Bespoke Weather Services noted that holiday weeks are “always tricky.” Still, the reference week ending Dec. 31 also featured low demand, with record warmth for much of the Midwest and South.
“We felt there was actually enough heat in parts of the South so that cooling demand would have more impact than it actually did, apparently,” Bespoke said. “In terms of the supply/demand balance, it looks very loose in our model.”
Without the boost in cooling demand in the South Central, the region managed to add a massive 27 Bcf to inventories, according to EIA. This included 21 Bcf in salts and 6 Bcf in nonsalts. However, participants on The Desk’s online energy chat Enelyst noted that withdrawals during the past week’s freeze may quickly erase those gains.
Mobius Risk Group analysts also noted that the recent cold weather in the region could result in “a respectable withdrawal” in the next EIA, but the impact of Thursday’s data point was “material nonetheless.”
The Midwest posted the largest withdrawal at 25 Bcf, while the Pacific region pulled 16 Bcf, EIA said. East stocks slipped 10 Bcf, and Mountain inventories were down by 8 Bcf.
Total working gas in storage as of Dec. 31 stood at 3,195 Bcf, which is 154 Bcf below year-ago levels and 96 Bcf above the five-year average.
Considering there are 13 remaining reporting periods in the traditional withdrawal season, the probability of falling sub-1 Tcf is swiftly falling toward single digits, according to Mobius. If colder-than-normal temperatures show up more often than not over the next six weeks, however, there could be a string of 200-plus Bcf withdrawals.
“This would be a catalyst for the market to reconsider winter risks,” Mobius said. “Conversely, if the next six reporting periods average less than 150 Bcf, the market may officially declare winter 2021-2022 over.”
Priming Nymex For Declines?
In discussing price behavior in recent months, EBW Analytics Group’s Eli Rubin, director of Market Analysis, said the sky-high levels achieved by Nymex winter futures earlier in the fall were predicated on the risk of such shortages given strong exports, domestic supply deficits and the uncertainty of what the winter would bring on the weather front.
“In these significantly bullish scenarios, prices could have risen toward $13-14/MMBtu — enough to reduce power sector natural gas demand via gas-to-oil switching — or, in a sufficiently cold winter outcome, even converge with global LNG prices north of $20/MMBtu to force economic shut-ins of LNG exports and conserve supplies for domestic usage,” Rubin said.
The failure of bullish risks to materialize primed Nymex futures for declines, while extremely mild fundamental outcomes greased the skids lower, according to the analyst. Notably, the gas market made it to Christmas without the EIA reporting a single triple-digit withdrawal.

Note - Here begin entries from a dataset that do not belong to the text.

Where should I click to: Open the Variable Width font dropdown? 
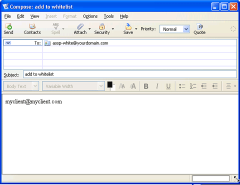pyautogui.click(x=74, y=86)
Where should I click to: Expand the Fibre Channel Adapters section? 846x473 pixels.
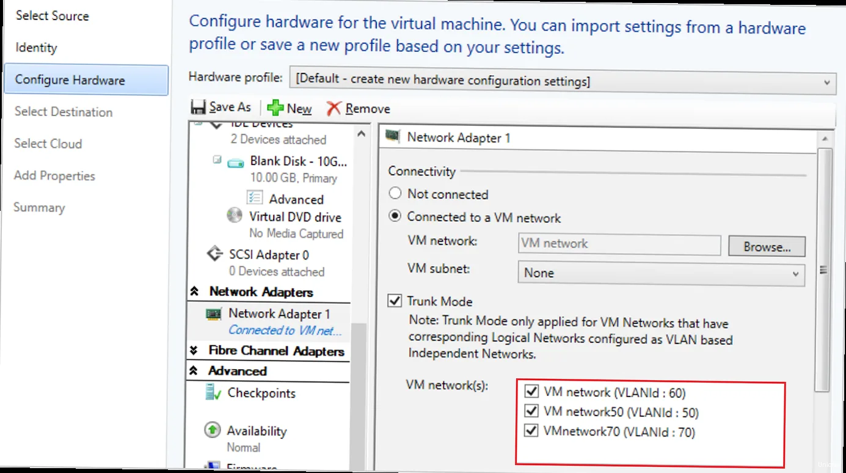[194, 351]
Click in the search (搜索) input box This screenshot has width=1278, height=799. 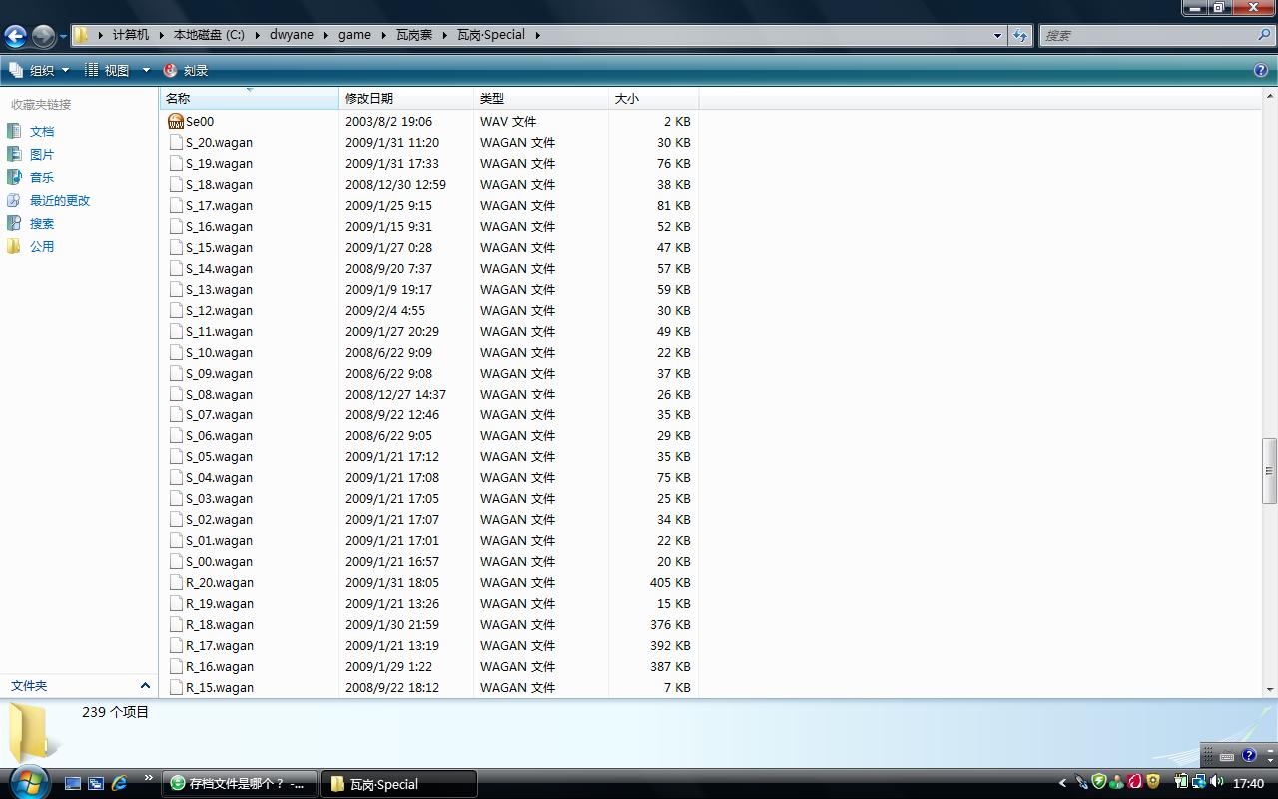1148,35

“While winter risk premiums have narrowed significantly, as the natural gas market enters 2022, it remains in a state where bullish conditions may have to materialize to justify the current forward curve,” Rubin said.
The February Nymex futures contract settled Friday at $3.916, up 10.4 cents from Thursday’s close. The March contract ticked up 5.6 cents to $3.726.